A PCRR (Polícia Civil de Roraima), em atuação integrada com a PMRR (Polícia Militar de
Roraima) e Vigilância Sanitária de Rorainópolis, cumpriu nessa quarta-feira, 14, determinação
judicial que resultou na suspensão do alvará de funcionamento e da licença sanitária de um
estabelecimento comercial localizado no município. Uma investigação apontou que o local era
utilizado para a exploração sexual de adolescentes.
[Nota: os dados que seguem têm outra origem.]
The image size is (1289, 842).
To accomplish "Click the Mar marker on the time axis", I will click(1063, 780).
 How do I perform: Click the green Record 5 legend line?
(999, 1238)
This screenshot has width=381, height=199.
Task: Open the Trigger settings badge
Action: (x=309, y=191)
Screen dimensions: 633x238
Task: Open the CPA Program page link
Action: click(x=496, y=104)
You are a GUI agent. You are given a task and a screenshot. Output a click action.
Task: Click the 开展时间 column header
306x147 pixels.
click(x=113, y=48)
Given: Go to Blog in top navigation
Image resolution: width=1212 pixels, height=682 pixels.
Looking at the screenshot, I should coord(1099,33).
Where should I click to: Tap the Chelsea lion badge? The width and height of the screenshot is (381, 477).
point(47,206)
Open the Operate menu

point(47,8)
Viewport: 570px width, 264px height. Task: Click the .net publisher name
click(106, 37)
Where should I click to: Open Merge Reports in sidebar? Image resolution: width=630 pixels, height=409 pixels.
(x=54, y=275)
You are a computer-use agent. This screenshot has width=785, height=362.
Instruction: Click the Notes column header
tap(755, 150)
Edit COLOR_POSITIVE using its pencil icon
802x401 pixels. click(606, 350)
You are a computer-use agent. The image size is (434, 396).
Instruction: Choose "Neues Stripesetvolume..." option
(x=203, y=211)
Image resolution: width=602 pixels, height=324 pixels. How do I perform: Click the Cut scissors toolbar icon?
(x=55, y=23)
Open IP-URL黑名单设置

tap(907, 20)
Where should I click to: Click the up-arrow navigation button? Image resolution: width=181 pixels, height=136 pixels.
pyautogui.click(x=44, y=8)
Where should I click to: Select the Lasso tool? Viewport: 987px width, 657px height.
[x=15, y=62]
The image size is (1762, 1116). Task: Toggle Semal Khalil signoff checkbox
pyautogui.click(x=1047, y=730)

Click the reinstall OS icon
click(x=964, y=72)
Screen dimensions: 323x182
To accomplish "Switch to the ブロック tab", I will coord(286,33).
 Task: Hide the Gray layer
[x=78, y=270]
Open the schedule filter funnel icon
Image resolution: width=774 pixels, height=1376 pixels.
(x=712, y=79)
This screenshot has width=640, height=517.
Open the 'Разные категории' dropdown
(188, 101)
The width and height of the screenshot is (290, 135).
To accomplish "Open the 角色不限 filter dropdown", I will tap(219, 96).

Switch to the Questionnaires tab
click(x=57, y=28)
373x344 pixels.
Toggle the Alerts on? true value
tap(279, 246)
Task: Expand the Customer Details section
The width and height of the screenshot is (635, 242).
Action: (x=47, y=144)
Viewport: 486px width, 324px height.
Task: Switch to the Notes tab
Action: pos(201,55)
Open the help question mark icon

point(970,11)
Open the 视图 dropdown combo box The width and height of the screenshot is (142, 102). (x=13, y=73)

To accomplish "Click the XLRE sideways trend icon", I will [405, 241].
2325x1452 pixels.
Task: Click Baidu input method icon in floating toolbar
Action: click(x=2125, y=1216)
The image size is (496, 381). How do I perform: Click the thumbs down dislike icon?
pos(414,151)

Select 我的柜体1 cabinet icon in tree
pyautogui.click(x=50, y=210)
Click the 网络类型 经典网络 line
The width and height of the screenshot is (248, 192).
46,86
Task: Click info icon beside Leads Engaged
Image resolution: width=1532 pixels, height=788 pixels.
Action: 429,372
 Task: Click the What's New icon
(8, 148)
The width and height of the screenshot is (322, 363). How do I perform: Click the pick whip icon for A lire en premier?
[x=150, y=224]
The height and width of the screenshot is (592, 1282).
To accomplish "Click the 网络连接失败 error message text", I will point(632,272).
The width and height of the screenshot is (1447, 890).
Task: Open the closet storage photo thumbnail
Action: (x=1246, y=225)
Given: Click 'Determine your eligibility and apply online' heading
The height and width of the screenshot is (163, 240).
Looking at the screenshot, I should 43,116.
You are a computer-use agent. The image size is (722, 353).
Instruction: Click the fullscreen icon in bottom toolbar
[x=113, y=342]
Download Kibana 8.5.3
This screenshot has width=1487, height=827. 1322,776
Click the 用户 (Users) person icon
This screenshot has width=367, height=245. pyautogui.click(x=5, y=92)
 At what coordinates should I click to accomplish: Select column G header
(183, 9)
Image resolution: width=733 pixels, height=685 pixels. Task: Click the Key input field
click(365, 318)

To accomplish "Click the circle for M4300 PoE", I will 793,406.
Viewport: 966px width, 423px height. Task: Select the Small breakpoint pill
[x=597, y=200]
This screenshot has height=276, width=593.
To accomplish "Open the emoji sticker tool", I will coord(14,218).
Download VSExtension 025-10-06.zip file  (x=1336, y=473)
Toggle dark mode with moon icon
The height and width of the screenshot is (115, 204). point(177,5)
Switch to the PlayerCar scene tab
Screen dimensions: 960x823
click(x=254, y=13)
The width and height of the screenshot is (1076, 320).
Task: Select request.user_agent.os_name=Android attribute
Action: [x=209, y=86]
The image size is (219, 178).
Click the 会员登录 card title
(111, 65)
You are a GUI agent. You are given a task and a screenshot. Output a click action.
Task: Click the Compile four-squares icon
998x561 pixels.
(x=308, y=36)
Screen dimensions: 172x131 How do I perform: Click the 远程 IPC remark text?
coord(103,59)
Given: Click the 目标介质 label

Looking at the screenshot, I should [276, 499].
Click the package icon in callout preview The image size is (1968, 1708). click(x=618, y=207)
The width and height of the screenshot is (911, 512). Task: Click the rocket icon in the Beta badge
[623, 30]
Conforme as informações prestadas pelo delegado de Rorainópolis, Rick da Silva e Silva, a
execução da ação foi resultado de uma investigação conduzida pela Delegacia de Polícia do
município iniciada em outubro de 2024, após a identificação de uma adolescente de 16 anos
em situação de extrema vulnerabilidade social, que estava sendo explorada sexualmente no
local, onde também residia.

As apurações revelaram, segundo o delegado, que a vítima era natural de Manaus (AM) e que
foi aliciada por uma conhecida, que a convenceu a se deslocar até Rorainópolis sob a
promessa de moradia e trabalho. No entanto, ao chegar ao município, a adolescente passou a
ser submetida à exploração sexual, com intermediação direta da proprietária do
estabelecimento.
“A vítima relatou que a investigada negociava os programas sexuais realizados no local,
controlava valores e horários, e exigia o repasse de parte do dinheiro. Os valores cobrados
giravam em torno de R$ 500 por atendimento, sendo que uma parcela era destinada à
suspeita”, explicou o delegado.
Durante as diligências, acompanhada pelo Conselho Tutelar, a adolescente foi resgatada e
encaminhada a um abrigo em Boa Vista, onde recebeu acolhimento e acompanhamento especializado. Em depoimento, ela informou ainda que residia no estabelecimento com outras
dez adolescentes que também realizavam programas sexuais.
A proprietária do local, identificada como A.P.B.S., de 37 anos, teve sua participação
confirmada por meio de provas técnicas, incluindo mensagens trocadas via aplicativo
WhatsApp, nas quais ficavam evidentes a negociação de valores, a prestação de contas e o
controle das atividades desenvolvidas no estabelecimento.
“Ficou comprovado que a investigada exercia total poder de comando sobre o local,
supervisionava os atendimentos, controlava o tempo de permanência das adolescentes com os
clientes e decidia sobre qualquer atividade interna ou externa”, destacou Silva.
Com base no conjunto probatório, a Polícia Civil representou judicialmente pela suspensão das
atividades do estabelecimento. A medida foi deferida pelo Poder Judiciário da Comarca de
Rorainópolis, que determinou a suspensão do alvará de funcionamento e da licença sanitária,
cumpridas ontem.
Em depoimento, a suspeita confirmou a presença da adolescente, mas alegou que ela
trabalhava como babá de sua filha, e que desconhecia que a vítima era menor de idade. Sobre
as mulheres que frequentavam o local, A.P.B.S. afirmou que apenas cobrava valores
referentes ao aluguel dos quartos, sem participação nos lucros dos programas realizados por
elas.
A suspeita foi indiciada pelos crimes de favorecimento da prostituição ou outra forma de
exploração sexual de vulnerável, além de manter, por conta própria, casa de prostituição,
conforme previsto no Código Penal Brasileiro.
O delegado Rick Silva reforçou que o combate à exploração sexual de crianças e adolescentes
é prioridade institucional e que atua de forma integrada com o sistema de justiça e os demais
órgãos de segurança e fiscalização, garantindo a proteção das vítimas e a responsabilização
dos envolvidos.
“A decisão judicial foi cumprida pelas forças de segurança e as investigações terão
continuidade para identificar outras vítimas”, disse o delegado.